--- TO DO ---
Report each line of the records below that contains the string "pixels". Case counts.

(Data on locating visible targets)
▬▬▬

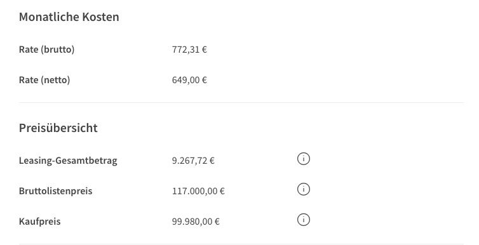Show info tooltip for Bruttolistenpreis
The height and width of the screenshot is (245, 479).
point(304,189)
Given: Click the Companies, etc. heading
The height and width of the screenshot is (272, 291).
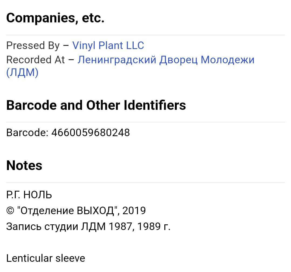Looking at the screenshot, I should 55,18.
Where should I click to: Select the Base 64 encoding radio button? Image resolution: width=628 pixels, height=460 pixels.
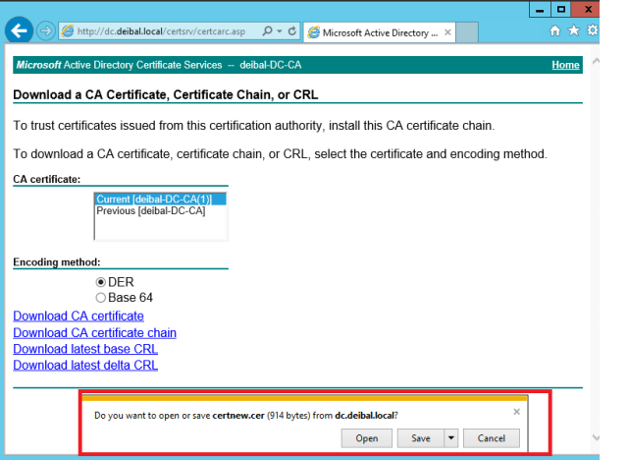pos(100,298)
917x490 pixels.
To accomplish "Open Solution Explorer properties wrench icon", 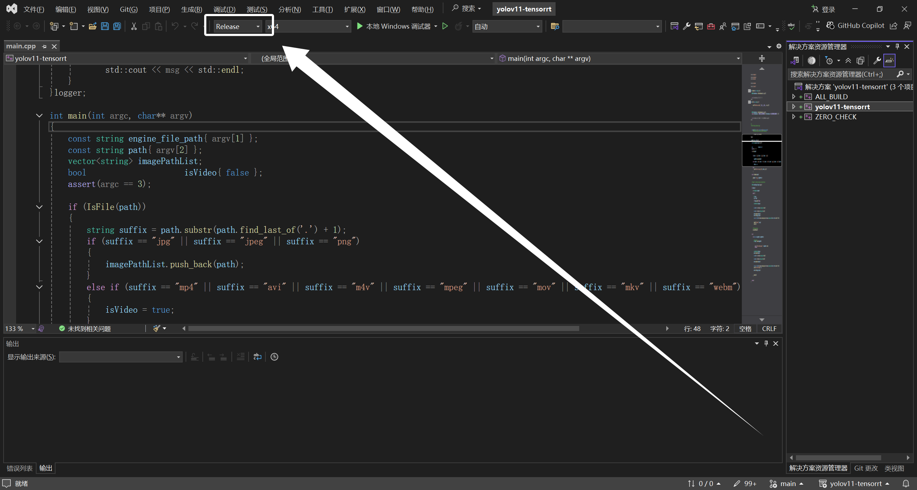I will pyautogui.click(x=877, y=61).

▬▬▬

--- FULL ANSWER ---
Where should I click to: Select the Base 64 encoding radio button? Image resolution: width=628 pixels, height=460 pixels.
917x490 pixels.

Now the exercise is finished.